REQUIRED WORK = Return each line of the listing below that contains the string "Viewport", copied verbatim and in order.

GIVEN INFORMATION =
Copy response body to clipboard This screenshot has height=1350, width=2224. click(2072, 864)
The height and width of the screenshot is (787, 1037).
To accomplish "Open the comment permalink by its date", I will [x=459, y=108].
--
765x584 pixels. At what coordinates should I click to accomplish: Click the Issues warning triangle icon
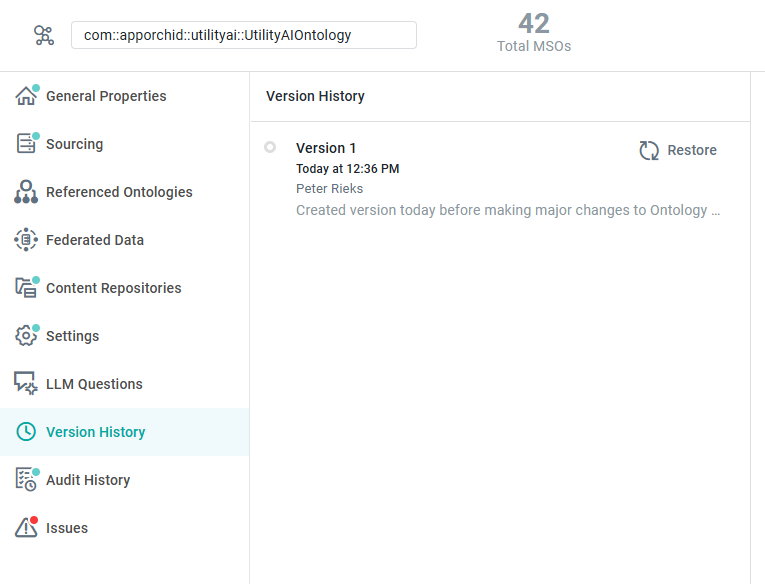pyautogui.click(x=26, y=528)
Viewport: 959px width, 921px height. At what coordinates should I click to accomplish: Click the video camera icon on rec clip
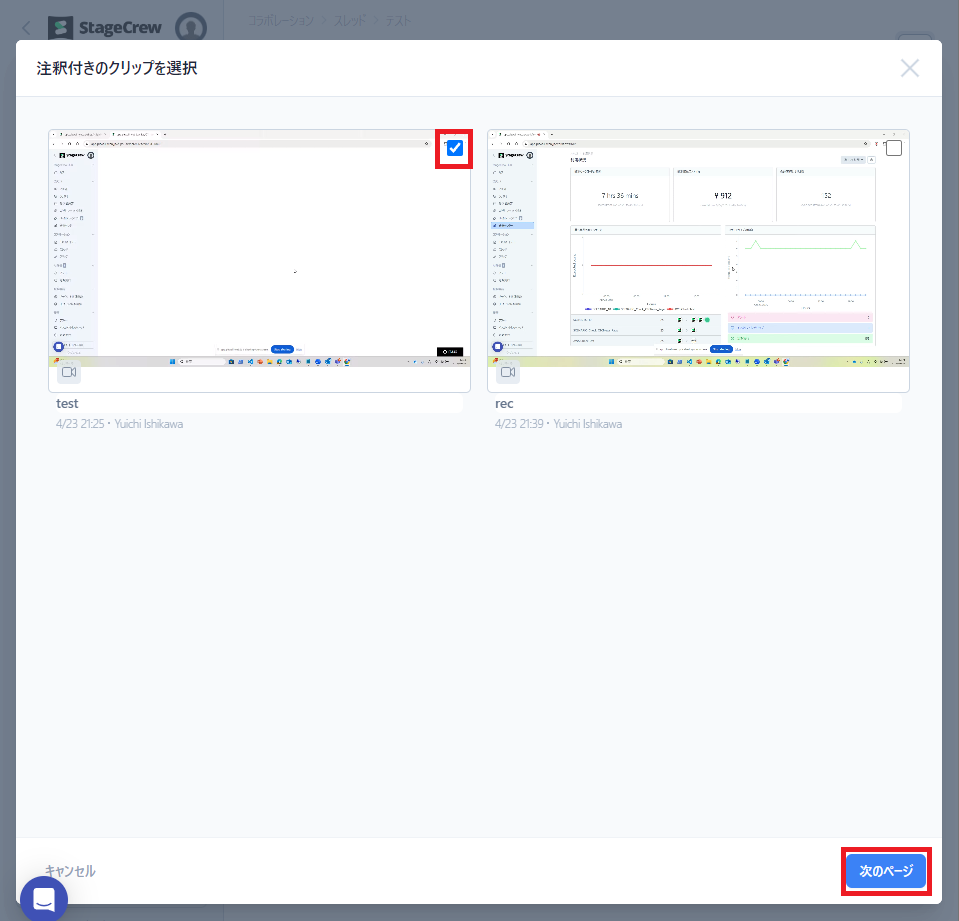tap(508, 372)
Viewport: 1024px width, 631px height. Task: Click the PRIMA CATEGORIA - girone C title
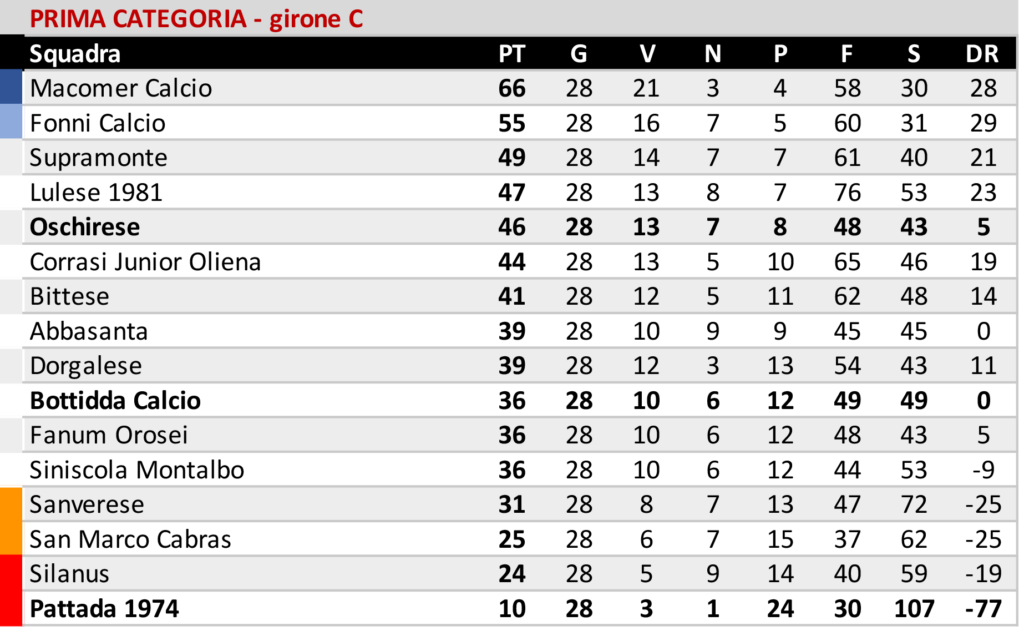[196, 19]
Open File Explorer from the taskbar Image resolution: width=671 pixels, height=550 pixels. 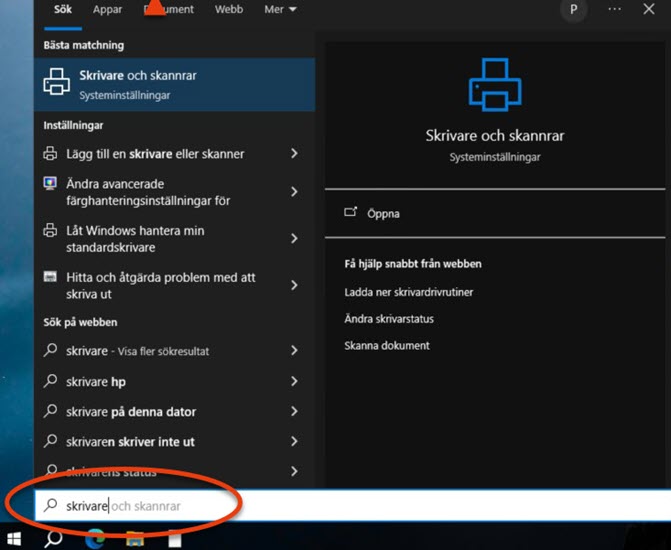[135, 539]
* * *
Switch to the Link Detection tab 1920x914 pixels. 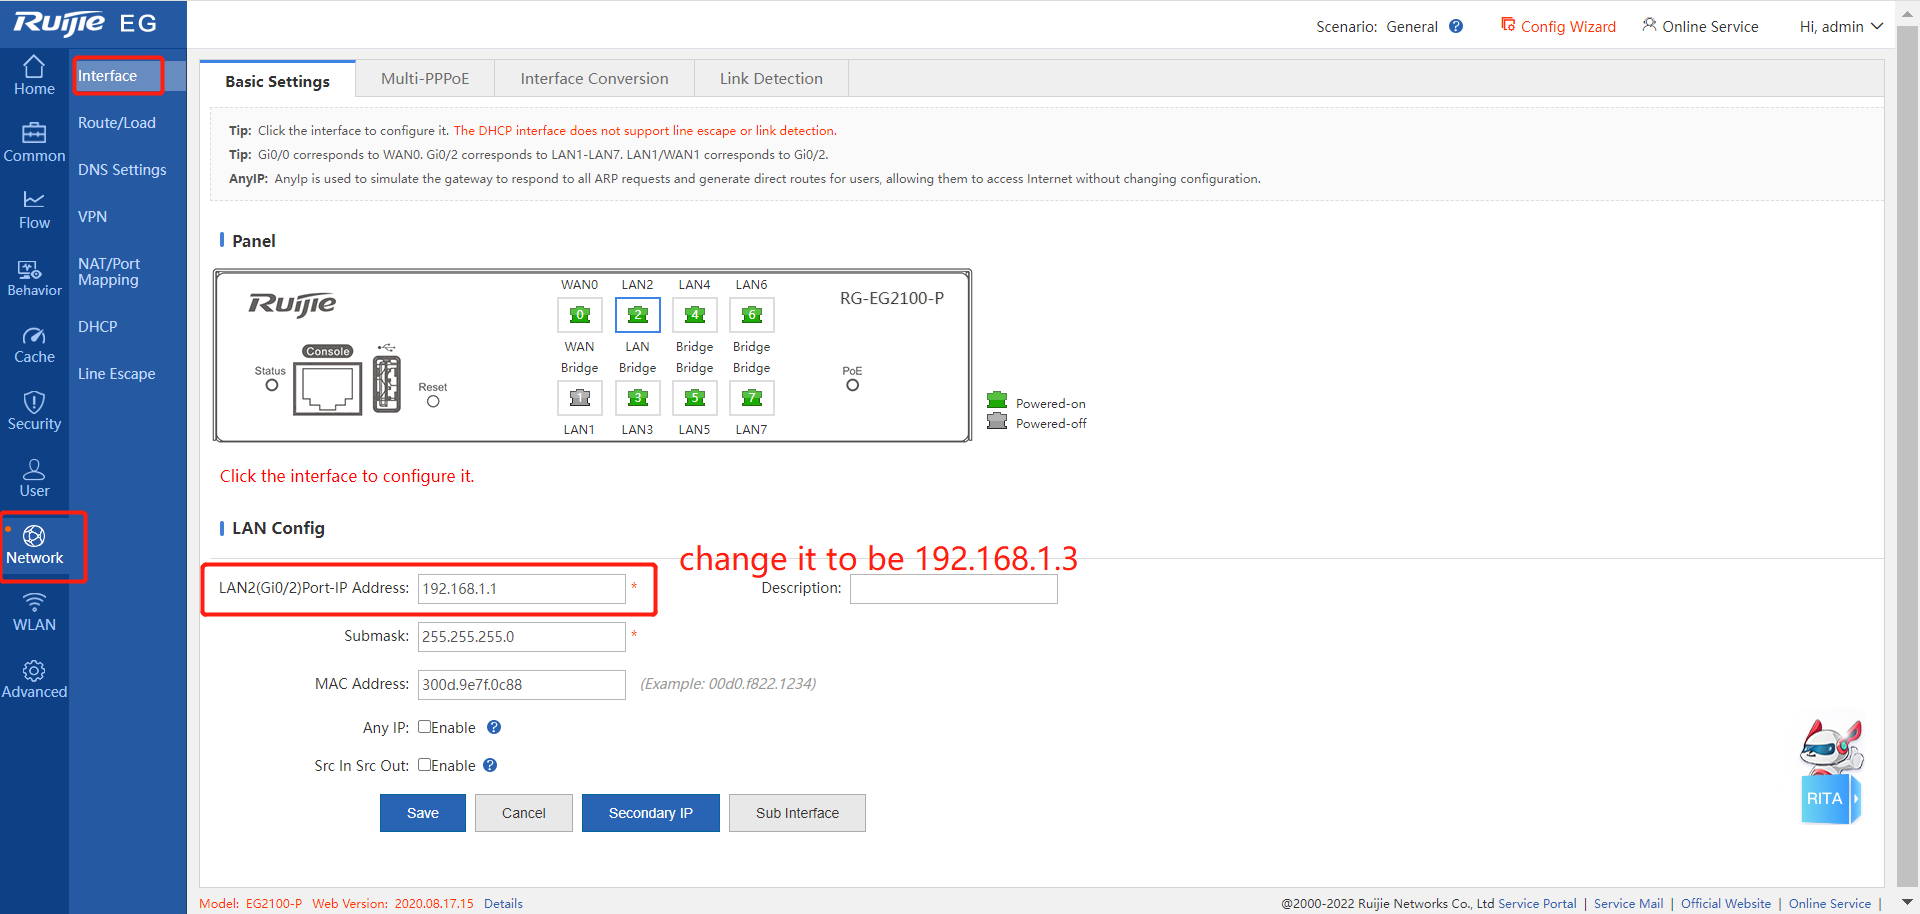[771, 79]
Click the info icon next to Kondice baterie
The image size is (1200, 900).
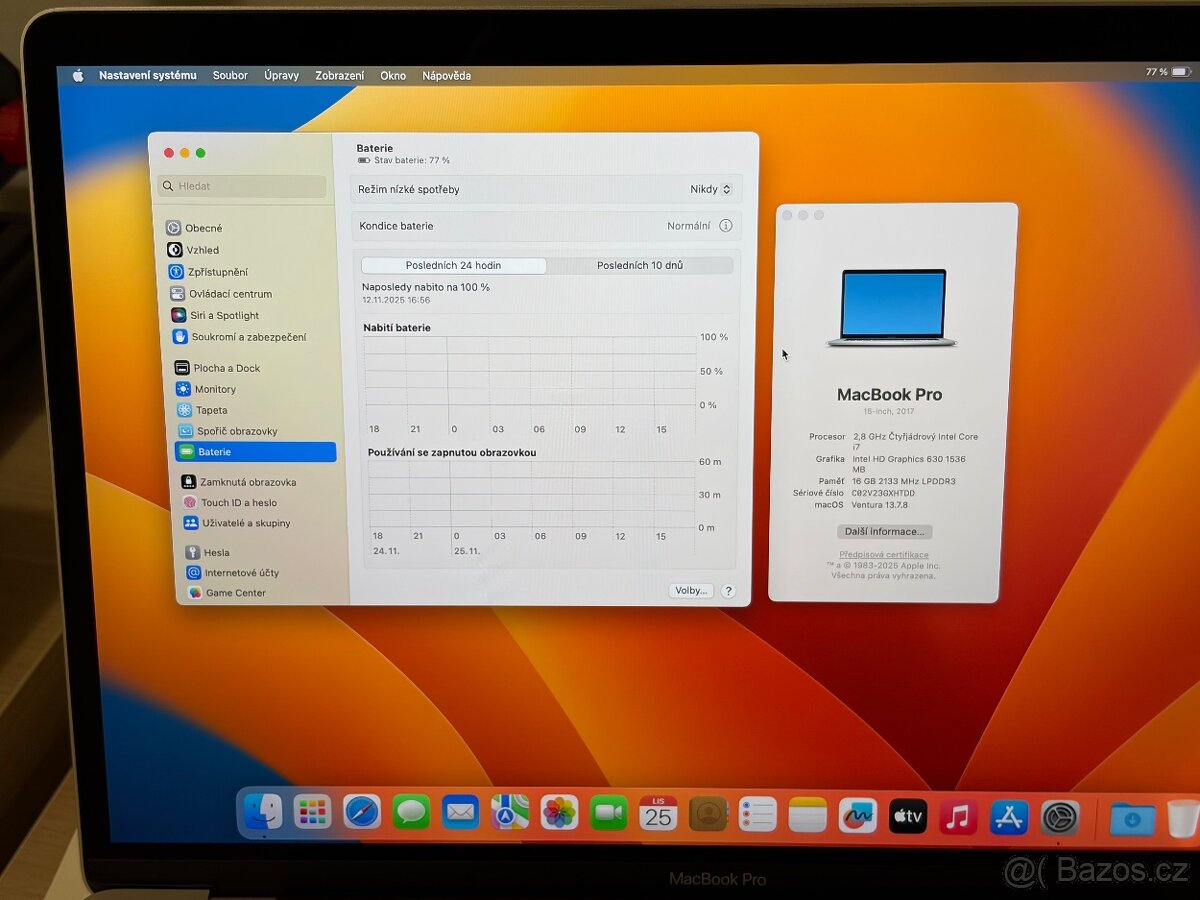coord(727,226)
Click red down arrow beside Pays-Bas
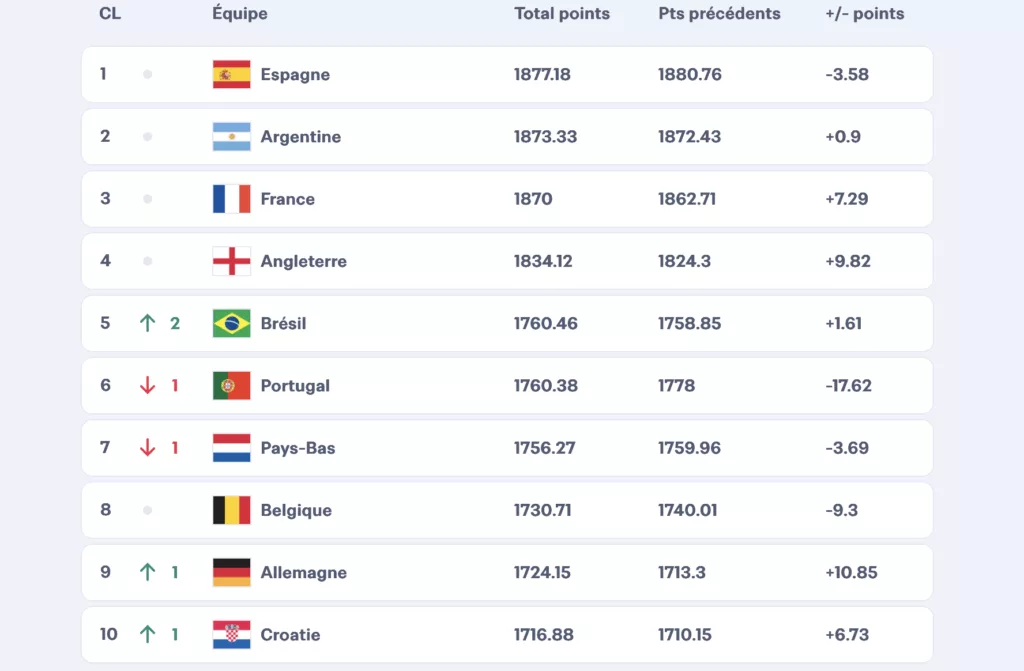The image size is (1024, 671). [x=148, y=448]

CORRECT ANSWER =
Viewport: 959px width, 921px height. At what coordinates should I click to accomplish: Click the video camera icon on rec clip
Viewport: 1024px width, 631px height. Task: Click the PRIMA CATEGORIA - girone C title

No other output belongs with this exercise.